**What you have to do**
Below are the records. Gather each line that holds "privacy".

**Data to process**
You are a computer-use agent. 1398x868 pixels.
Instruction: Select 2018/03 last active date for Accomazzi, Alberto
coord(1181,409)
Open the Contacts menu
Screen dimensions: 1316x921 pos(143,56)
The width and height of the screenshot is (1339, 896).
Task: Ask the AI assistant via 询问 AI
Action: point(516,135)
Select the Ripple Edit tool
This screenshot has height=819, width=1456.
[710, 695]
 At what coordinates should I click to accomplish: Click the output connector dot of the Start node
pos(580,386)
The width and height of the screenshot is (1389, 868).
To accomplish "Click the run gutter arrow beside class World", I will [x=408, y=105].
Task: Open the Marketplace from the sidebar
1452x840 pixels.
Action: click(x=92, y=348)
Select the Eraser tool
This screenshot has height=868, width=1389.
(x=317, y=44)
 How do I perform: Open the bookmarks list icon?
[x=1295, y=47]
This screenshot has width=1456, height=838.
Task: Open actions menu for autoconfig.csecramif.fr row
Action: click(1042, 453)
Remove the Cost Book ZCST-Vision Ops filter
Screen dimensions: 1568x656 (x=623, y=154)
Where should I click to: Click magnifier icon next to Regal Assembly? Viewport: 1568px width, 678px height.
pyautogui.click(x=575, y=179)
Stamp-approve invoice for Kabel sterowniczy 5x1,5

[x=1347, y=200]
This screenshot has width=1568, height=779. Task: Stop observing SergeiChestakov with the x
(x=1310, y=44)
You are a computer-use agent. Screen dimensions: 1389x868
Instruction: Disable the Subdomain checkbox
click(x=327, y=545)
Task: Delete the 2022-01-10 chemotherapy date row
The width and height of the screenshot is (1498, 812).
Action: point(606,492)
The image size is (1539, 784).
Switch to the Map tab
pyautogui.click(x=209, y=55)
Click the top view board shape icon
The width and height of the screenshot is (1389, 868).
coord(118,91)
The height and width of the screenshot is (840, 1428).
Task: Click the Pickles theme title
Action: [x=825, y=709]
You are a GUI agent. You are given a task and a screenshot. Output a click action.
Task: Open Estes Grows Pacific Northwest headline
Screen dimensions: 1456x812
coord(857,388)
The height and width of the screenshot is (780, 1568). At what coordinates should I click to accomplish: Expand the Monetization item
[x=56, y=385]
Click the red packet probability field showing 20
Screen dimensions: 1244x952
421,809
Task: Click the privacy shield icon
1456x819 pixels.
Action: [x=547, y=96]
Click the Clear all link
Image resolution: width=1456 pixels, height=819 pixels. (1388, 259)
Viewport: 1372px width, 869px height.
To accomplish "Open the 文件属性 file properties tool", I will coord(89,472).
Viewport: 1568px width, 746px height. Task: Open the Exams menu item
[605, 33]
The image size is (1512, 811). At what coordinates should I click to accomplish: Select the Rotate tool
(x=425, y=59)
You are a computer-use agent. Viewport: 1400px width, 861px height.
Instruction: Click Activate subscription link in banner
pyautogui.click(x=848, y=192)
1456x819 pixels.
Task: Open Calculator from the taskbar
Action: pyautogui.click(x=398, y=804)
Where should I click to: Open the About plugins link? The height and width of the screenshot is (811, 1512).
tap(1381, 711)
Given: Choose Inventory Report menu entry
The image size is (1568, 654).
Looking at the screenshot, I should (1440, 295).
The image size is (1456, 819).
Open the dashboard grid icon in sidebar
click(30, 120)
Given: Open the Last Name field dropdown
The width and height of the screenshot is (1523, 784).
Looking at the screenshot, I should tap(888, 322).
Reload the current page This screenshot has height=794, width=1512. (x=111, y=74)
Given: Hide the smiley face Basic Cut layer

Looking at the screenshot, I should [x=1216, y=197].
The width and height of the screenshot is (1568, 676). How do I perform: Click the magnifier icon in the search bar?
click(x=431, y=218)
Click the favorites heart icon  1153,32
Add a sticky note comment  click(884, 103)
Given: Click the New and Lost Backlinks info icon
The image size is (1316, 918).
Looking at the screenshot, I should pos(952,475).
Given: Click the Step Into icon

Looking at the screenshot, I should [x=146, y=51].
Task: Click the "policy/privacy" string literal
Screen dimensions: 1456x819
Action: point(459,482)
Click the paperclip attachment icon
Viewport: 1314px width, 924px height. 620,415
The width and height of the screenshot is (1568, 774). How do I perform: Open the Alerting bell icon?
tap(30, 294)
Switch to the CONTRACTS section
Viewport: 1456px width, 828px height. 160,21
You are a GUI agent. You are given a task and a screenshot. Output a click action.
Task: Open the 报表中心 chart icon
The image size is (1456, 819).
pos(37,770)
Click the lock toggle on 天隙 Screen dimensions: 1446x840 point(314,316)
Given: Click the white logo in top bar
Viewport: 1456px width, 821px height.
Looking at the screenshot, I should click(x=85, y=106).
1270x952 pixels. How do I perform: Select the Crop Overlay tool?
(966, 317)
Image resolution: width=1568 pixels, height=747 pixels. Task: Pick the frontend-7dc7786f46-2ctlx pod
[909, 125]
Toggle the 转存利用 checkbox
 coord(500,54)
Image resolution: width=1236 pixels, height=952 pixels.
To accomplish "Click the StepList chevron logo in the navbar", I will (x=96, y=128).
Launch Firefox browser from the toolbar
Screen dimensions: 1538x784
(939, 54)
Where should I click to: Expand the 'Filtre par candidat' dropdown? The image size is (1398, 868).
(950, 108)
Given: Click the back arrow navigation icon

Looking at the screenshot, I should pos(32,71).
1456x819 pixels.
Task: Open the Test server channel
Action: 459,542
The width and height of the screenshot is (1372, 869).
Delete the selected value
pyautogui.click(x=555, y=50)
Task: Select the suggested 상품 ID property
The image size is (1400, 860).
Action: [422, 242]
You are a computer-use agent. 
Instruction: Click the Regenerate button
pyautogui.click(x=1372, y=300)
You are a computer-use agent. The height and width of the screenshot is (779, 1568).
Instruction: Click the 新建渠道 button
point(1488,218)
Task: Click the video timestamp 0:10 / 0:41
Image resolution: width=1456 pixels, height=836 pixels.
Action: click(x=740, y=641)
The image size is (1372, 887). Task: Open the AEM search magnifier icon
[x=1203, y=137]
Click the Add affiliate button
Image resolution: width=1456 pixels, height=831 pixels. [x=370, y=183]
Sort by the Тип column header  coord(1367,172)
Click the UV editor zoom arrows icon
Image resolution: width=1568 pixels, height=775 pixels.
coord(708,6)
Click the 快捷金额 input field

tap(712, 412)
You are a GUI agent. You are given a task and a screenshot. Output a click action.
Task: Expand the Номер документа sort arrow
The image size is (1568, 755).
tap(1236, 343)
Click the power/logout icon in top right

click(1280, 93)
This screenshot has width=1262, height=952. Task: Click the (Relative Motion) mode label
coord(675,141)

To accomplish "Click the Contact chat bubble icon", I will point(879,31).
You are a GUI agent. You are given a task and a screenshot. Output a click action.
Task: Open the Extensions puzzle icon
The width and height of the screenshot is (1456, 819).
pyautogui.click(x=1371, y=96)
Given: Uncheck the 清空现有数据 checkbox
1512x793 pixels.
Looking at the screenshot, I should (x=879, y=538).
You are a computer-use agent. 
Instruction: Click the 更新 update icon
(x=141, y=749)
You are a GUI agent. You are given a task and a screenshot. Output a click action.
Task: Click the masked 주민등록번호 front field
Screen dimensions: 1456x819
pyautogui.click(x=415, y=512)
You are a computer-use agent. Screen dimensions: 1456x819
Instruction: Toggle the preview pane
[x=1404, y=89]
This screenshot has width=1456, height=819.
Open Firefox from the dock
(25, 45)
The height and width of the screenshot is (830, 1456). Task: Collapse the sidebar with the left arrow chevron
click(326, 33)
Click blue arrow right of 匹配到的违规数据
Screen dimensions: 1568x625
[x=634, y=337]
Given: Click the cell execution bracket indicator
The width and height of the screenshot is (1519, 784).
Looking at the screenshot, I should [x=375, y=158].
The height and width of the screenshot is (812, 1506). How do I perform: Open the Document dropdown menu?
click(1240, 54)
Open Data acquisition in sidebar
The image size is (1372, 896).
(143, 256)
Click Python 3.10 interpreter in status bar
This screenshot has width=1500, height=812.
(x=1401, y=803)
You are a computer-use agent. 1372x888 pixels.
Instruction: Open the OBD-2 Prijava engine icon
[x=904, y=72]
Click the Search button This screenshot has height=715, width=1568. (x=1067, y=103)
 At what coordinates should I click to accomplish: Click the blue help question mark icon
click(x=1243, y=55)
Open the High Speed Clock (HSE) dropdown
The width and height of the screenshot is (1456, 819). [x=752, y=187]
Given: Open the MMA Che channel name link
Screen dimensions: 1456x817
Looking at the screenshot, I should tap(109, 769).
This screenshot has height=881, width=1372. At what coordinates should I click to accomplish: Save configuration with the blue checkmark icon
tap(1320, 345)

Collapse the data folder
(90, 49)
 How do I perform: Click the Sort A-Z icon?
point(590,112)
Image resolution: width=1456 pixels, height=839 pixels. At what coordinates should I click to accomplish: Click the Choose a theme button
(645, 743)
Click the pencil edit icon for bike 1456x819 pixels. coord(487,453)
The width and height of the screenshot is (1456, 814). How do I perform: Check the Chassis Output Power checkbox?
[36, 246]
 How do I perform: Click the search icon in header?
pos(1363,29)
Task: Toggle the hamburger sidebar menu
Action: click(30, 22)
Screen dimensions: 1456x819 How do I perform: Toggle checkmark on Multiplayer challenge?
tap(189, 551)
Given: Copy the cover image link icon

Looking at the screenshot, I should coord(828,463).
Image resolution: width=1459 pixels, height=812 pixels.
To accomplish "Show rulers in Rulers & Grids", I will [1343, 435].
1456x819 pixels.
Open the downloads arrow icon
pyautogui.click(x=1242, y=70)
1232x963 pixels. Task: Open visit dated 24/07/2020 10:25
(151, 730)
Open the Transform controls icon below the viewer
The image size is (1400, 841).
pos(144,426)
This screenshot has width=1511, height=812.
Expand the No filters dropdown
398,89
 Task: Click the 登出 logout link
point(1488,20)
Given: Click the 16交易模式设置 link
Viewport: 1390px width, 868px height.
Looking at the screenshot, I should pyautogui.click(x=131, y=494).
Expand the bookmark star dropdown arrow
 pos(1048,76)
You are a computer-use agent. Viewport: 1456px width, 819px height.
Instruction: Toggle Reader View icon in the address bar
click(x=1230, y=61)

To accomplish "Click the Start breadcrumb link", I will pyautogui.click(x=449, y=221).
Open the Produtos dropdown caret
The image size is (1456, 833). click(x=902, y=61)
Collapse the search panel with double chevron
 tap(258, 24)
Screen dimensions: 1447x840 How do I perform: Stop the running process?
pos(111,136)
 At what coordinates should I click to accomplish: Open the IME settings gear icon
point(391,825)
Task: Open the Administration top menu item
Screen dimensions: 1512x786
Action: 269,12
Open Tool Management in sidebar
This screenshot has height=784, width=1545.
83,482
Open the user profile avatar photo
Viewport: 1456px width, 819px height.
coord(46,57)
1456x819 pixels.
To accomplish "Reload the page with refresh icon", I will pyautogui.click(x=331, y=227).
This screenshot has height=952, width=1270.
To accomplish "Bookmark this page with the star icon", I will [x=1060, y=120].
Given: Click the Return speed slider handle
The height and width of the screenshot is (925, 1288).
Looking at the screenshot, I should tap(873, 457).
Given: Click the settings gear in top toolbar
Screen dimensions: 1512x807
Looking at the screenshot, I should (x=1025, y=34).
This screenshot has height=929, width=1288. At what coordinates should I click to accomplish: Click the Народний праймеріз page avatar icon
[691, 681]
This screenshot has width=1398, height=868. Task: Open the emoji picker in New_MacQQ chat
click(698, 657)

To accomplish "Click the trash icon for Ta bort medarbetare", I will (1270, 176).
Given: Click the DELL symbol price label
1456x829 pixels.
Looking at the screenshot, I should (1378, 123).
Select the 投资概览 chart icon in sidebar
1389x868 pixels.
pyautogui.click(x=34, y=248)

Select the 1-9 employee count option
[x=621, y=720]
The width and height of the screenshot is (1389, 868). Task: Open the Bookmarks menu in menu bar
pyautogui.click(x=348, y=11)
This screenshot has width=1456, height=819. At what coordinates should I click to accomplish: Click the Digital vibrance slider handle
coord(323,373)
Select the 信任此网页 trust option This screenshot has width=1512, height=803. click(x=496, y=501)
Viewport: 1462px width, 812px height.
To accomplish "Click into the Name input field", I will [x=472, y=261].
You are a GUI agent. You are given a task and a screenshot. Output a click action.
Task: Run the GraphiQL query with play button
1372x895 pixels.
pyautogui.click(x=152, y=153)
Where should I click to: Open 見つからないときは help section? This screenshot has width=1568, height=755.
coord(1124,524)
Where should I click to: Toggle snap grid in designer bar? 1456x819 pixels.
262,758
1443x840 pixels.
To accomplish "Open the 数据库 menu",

**Exercise result**
Task: Click the privacy shield icon
Task: Click the "policy/privacy" string literal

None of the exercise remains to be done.